Were he to take office, he would be doing so at a moment where the human race is considering the possibility of its extermination and thinking about ways to survive. In that conversation about survival, the Internet takes part of the center stage. It is not only a critical tool for education and information on our present and future but the communications tool in the struggle to have a future.
It is here that Sanders can mark his progressive territory because the Internet is so important to people's lives and our movements of struggle. If Sanders is serious about this "political revolution" he talks about and has yet to really define, we're going to need the Internet to make it happen.
So the question is how good are Bernie's politics on Internet issues. The answer is better than any other candidate's. On issues of the Internet, Bernie is a vocal and public supporter of the Internet's progressive movement but he's not yet a leader. Whether he becomes a leader may impact the Internet's freedom and, in the process, his own presidential aspirations.
There are three major Internet issues that every candidate must take up: net neutrality, universal access and privacy. These issues define not only how we use the Internet (and how much we can use it) but what communications in our future world will look like: a question that will define what our world looks like.
None of the candidates speak much about these issues except Sanders and that alone makes him unique and way ahead of his opponents. That his positions and statements reflect progressive thinking on almost all the issues makes him even more attractive.

> _Your task_
Reproduce the whole passage on Bernie Sanders and Internet issues word for word.

> _Data provided_
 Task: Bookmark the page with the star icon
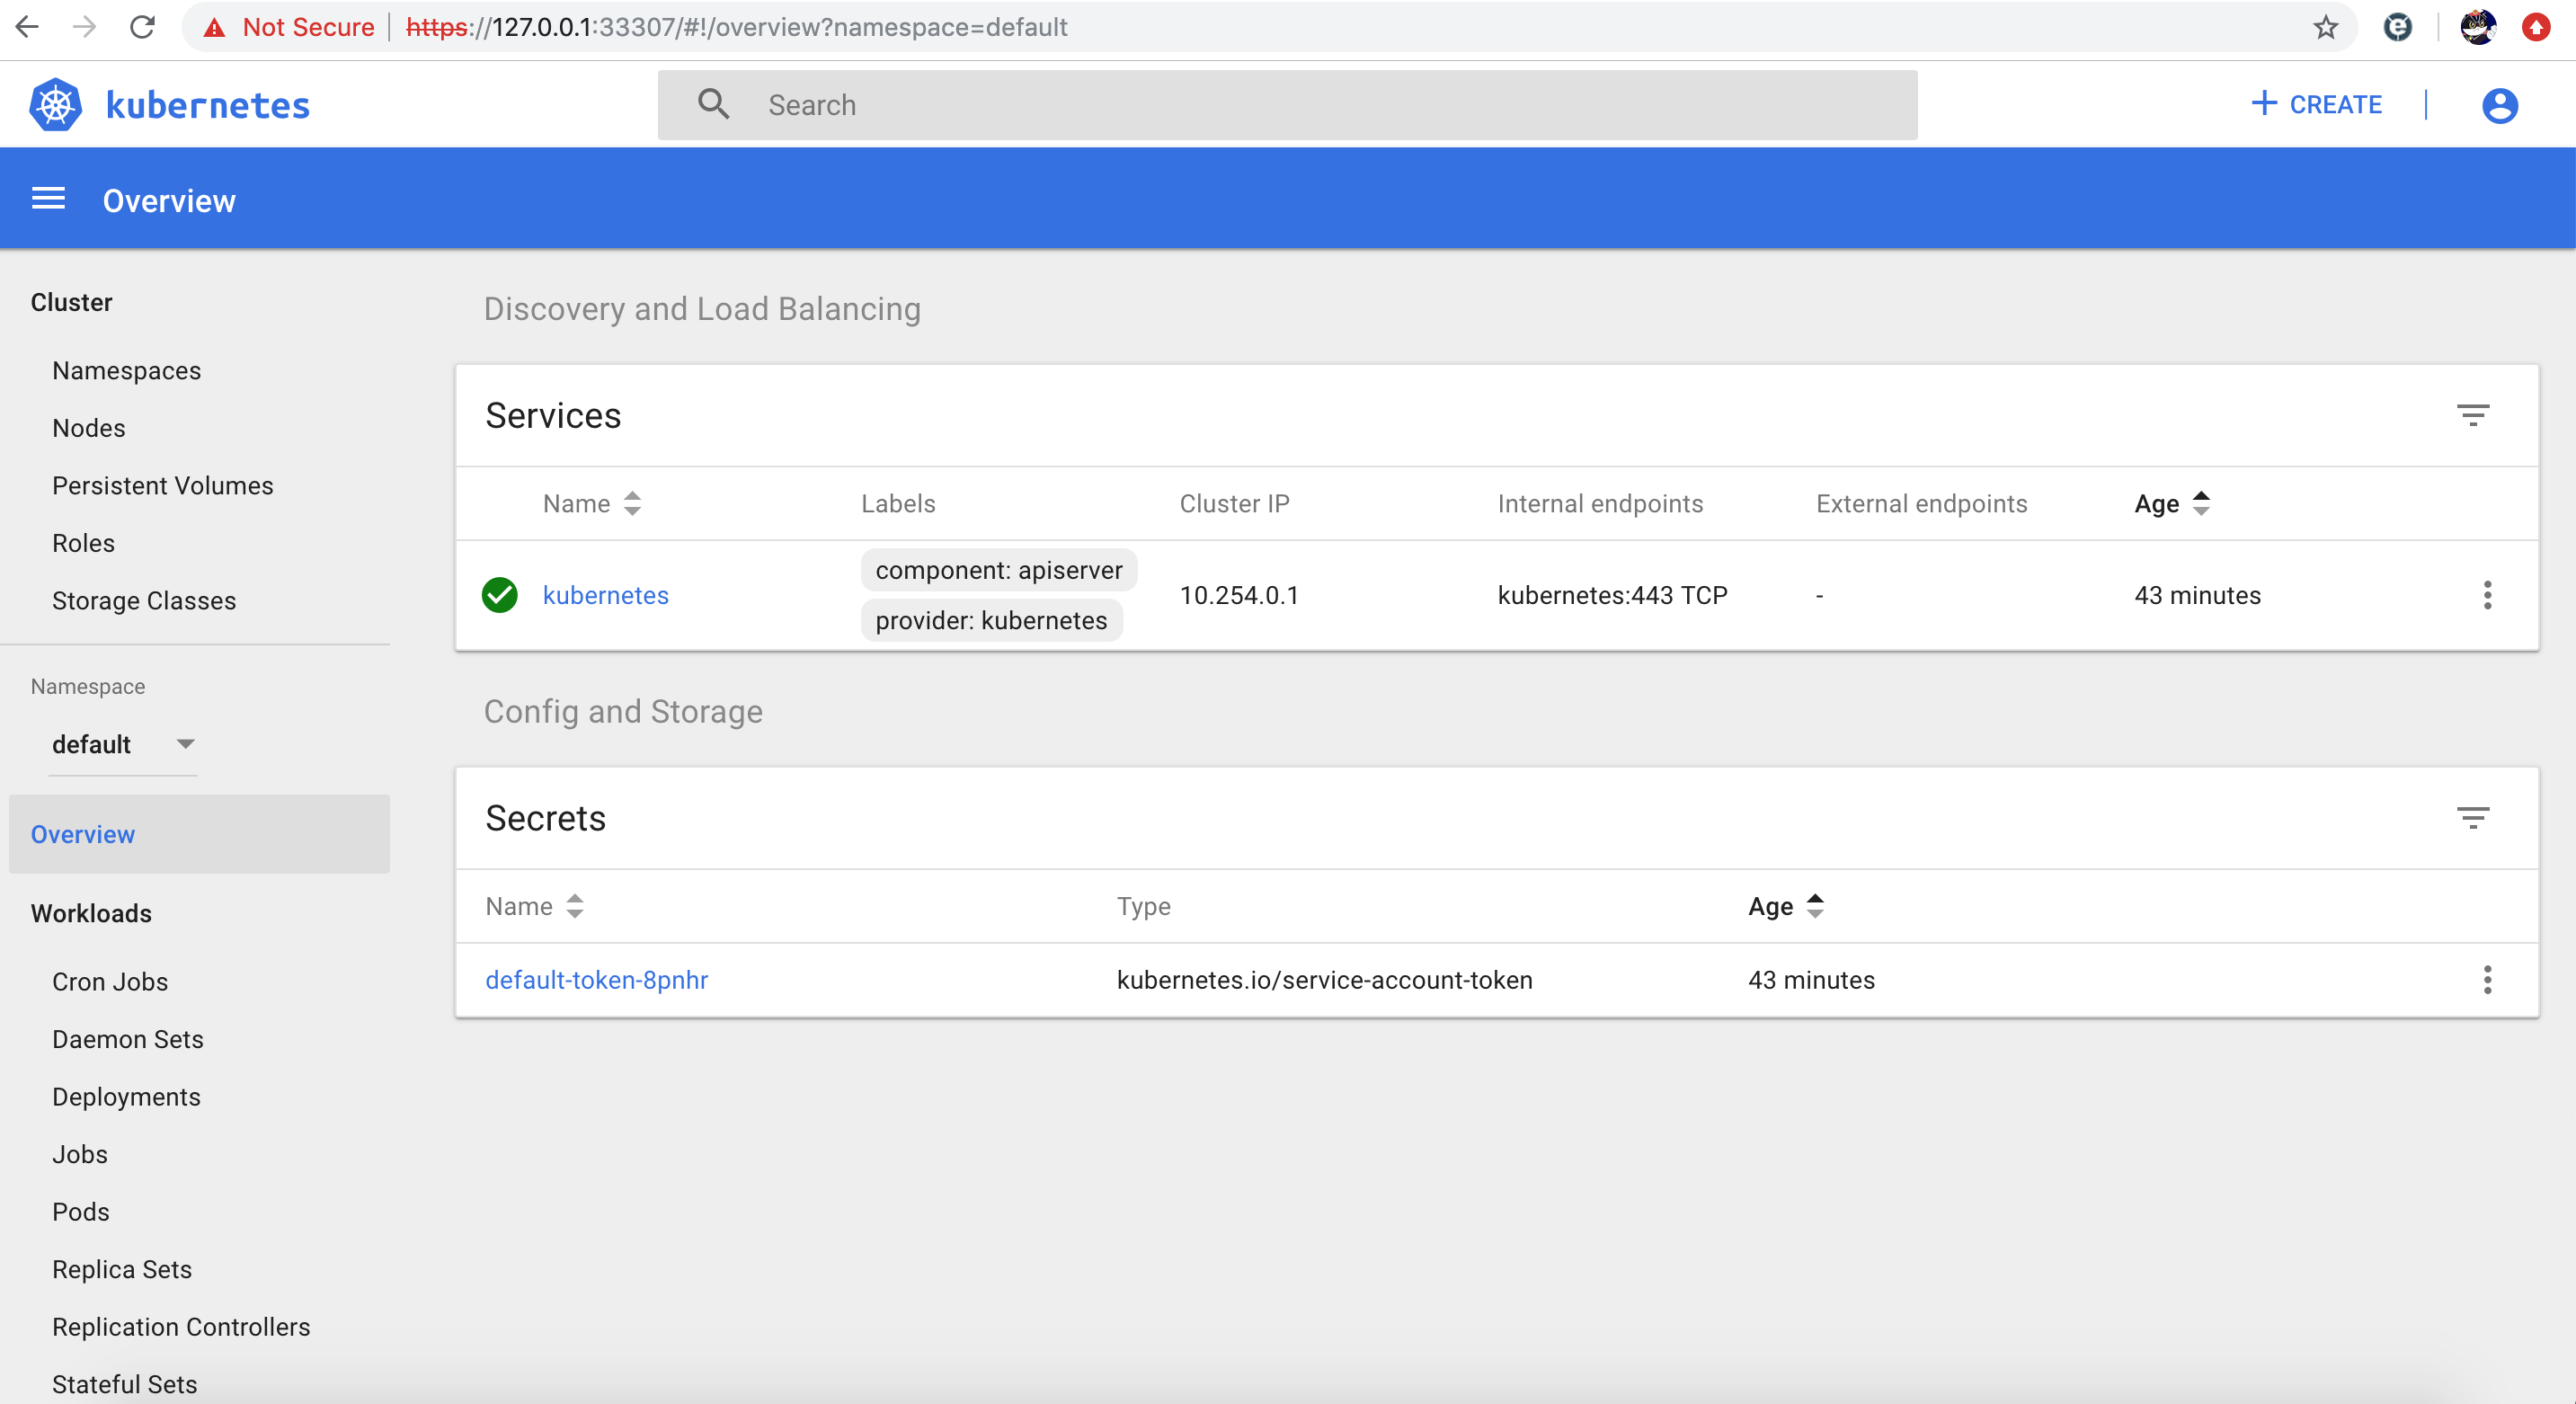tap(2325, 27)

> _Written answer_
Were he to take office, he would be doing so at a moment where the human race is considering the possibility of its extermination and thinking about ways to survive. In that conversation about survival, the Internet takes part of the center stage. It is not only a critical tool for education and information on our present and future but the communications tool in the struggle to have a future.
It is here that Sanders can mark his progressive territory because the Internet is so important to people's lives and our movements of struggle. If Sanders is serious about this "political revolution" he talks about and has yet to really define, we're going to need the Internet to make it happen.
So the question is how good are Bernie's politics on Internet issues. The answer is better than any other candidate's. On issues of the Internet, Bernie is a vocal and public supporter of the Internet's progressive movement but he's not yet a leader. Whether he becomes a leader may impact the Internet's freedom and, in the process, his own presidential aspirations.
There are three major Internet issues that every candidate must take up: net neutrality, universal access and privacy. These issues define not only how we use the Internet (and how much we can use it) but what communications in our future world will look like: a question that will define what our world looks like.
None of the candidates speak much about these issues except Sanders and that alone makes him unique and way ahead of his opponents. That his positions and statements reflect progressive thinking on almost all the issues makes him even more attractive.